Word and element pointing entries
= = = =

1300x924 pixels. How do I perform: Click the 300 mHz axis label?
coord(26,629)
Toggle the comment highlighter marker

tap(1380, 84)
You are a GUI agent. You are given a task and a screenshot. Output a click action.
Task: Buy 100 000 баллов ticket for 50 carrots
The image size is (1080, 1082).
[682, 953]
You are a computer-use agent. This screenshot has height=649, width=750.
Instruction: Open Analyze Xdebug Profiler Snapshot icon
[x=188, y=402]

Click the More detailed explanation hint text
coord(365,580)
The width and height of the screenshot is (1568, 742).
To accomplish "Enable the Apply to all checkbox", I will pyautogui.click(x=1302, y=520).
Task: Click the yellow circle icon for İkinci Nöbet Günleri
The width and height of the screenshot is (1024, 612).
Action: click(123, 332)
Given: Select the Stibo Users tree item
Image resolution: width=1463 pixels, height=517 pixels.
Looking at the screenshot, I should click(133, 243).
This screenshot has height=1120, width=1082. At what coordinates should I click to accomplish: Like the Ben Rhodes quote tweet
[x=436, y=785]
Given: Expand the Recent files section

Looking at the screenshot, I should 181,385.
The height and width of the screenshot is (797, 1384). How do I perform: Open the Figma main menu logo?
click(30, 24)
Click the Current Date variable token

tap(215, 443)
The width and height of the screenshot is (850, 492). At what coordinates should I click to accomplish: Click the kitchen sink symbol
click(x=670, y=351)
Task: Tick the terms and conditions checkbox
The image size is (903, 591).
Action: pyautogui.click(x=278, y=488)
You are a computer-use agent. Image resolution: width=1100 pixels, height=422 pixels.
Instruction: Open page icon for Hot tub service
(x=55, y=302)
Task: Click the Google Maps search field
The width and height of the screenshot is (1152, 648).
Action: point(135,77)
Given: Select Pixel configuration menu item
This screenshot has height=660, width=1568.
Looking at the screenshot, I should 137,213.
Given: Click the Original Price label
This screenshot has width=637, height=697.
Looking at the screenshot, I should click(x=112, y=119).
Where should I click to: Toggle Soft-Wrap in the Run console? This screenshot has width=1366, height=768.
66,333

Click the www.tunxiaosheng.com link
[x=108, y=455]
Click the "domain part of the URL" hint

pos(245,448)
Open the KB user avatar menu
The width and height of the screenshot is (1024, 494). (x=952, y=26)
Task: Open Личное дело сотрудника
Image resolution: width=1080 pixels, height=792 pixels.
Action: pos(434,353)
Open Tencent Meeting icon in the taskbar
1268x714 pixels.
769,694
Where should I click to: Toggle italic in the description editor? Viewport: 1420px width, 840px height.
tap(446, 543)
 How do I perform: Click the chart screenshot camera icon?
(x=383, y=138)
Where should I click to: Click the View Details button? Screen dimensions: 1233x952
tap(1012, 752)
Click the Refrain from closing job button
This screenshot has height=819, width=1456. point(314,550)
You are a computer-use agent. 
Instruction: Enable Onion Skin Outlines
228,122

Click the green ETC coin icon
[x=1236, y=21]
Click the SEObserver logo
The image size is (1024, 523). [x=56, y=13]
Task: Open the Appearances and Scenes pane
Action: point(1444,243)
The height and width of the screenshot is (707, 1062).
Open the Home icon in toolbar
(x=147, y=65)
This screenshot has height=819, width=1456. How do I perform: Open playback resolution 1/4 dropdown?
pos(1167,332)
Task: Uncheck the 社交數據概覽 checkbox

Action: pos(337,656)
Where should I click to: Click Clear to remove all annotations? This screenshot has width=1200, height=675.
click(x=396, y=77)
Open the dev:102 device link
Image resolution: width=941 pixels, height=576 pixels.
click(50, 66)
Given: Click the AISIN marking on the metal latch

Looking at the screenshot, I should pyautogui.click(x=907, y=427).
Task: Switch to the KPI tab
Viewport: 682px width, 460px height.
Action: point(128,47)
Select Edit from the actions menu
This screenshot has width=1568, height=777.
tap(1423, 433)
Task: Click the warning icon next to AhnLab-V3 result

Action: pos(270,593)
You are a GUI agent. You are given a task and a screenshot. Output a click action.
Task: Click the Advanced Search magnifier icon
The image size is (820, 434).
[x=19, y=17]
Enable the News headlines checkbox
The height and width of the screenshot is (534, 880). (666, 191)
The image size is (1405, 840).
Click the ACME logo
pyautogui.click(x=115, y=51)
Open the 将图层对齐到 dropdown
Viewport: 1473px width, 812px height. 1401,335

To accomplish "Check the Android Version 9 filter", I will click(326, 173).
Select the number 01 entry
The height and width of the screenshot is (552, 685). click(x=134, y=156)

= = = =

Please duplicate the lines of the entries above, everything from the line containing "This screenshot has height=1120, width=1082." down to the line containing "pos(245,448)", both included, without a single change.

This screenshot has height=1120, width=1082. At what coordinates should I click to accomplish: Like the Ben Rhodes quote tweet
[x=436, y=785]
Given: Expand the Recent files section

Looking at the screenshot, I should 181,385.
The height and width of the screenshot is (797, 1384). How do I perform: Open the Figma main menu logo?
click(30, 24)
Click the Current Date variable token

tap(215, 443)
The width and height of the screenshot is (850, 492). At what coordinates should I click to accomplish: Click the kitchen sink symbol
click(x=670, y=351)
Task: Tick the terms and conditions checkbox
The image size is (903, 591).
Action: pyautogui.click(x=278, y=488)
You are a computer-use agent. Image resolution: width=1100 pixels, height=422 pixels.
Instruction: Open page icon for Hot tub service
(x=55, y=302)
Task: Click the Google Maps search field
The width and height of the screenshot is (1152, 648).
Action: point(135,77)
Given: Select Pixel configuration menu item
This screenshot has height=660, width=1568.
Looking at the screenshot, I should 137,213.
Given: Click the Original Price label
This screenshot has width=637, height=697.
Looking at the screenshot, I should click(x=112, y=119).
Where should I click to: Toggle Soft-Wrap in the Run console? This screenshot has width=1366, height=768.
66,333

Click the www.tunxiaosheng.com link
[x=108, y=455]
Click the "domain part of the URL" hint

pos(245,448)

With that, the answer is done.